Rather, there are a few non-binding cases out there that suggest that private information from an individual’s social network site may be obtained through discovery requests. One case in particular comes from Jefferson County, Pennsylvania and illustrates what may be Pennsylvania’s emerging view toward discovery and social networking sites. In McMillen v. Hummingbird Speedway, the Plaintiff claimed that he was injured when the Defendant rear-ended him during a cool down lap after a stock race.
After the Plaintiff posted information on the public portion of his Facebook and MySpace accounts which indicated that he may not actually be injured, the Defendant requested Plaintiff’s usernames and passwords to his social network accounts in Interrogatories. The Plaintiff objected to this request and the Defendant filed a Motion to Compel. The Court granted Defendant’s Motion and ordered the Plaintiff to produce his usernames and passwords to his Facebook and MySpace accounts to Defendant’s counsel, only (the Defendant, himself, was not permitted access to the accounts). The Court further ordered that the Plaintiff was prohibited from taking steps to alter or delete existing information or posts from his Facebook and MySpace accounts.

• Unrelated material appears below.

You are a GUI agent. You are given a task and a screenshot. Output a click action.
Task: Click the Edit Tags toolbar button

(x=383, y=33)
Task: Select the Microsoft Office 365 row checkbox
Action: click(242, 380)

The Court stated: “Under Pennsylvania’s broad discovery rules, as long as it is relevant to the litigation, whether directly or peripherally, a party may obtain discovery regarding any unprivileged matter. Pa.R.C.P. 4003.1.” McMillen v. Hummingbird Speedway, 2010 Pa.Dist. & Cnty. Dec. LEXIS 270, 2. “In this case, the Plaintiff asked the Court to recognize communications shared among his private friends on social network computer sites as confidential and privileged and thus protected against disclosure.” Id, at 3.The Court noted that Pennsylvania law does not favor evidentiary privileges “for they are in derogation of the search for the truth.” Id, (quoting) Hutchison v. Luddy, 414 Pa. Super. 138, 606 A.2d 905, 908-09 (Pa. Super. 1992) (quoting) Herbert v. Lando, 441 U.S. 153, 175, 99 S. Ct. 1635, 60 L. Ed. 2d 115 (1979).
The Court also pointed to the terms and privacy policies of both Facebook and MySpace stating that they “clearly express the possibility of disclosure” barring the Plaintiff from successfully maintaining that the element of confidentiality protects his Facebook and MySpace accounts from discovery. Id at 10.
The Court went on to state “whatever relational harm may be realized by social network computer site users is undoubtedly outweighed by the benefit of correctly disposing of litigation.” Id, at 11.
The fact that the Plaintiff first posted public information that was relevant to the matter and, therefore, suggested that additional relevant information may be located in the private sections of his Facebook and MySpace pages was clearly taken into account. Had he not made the public posts, I believe that the Court may have ruled differently.
Although this case is not binding, it may be an indication of what is to come from Pennsylvania Courts with respect to social networking sites and litigation. Will Pennsylvania adopt a narrow interpretation of confidentiality? Only time and additional ill-advised posts from plaintiffs and defendants will tell.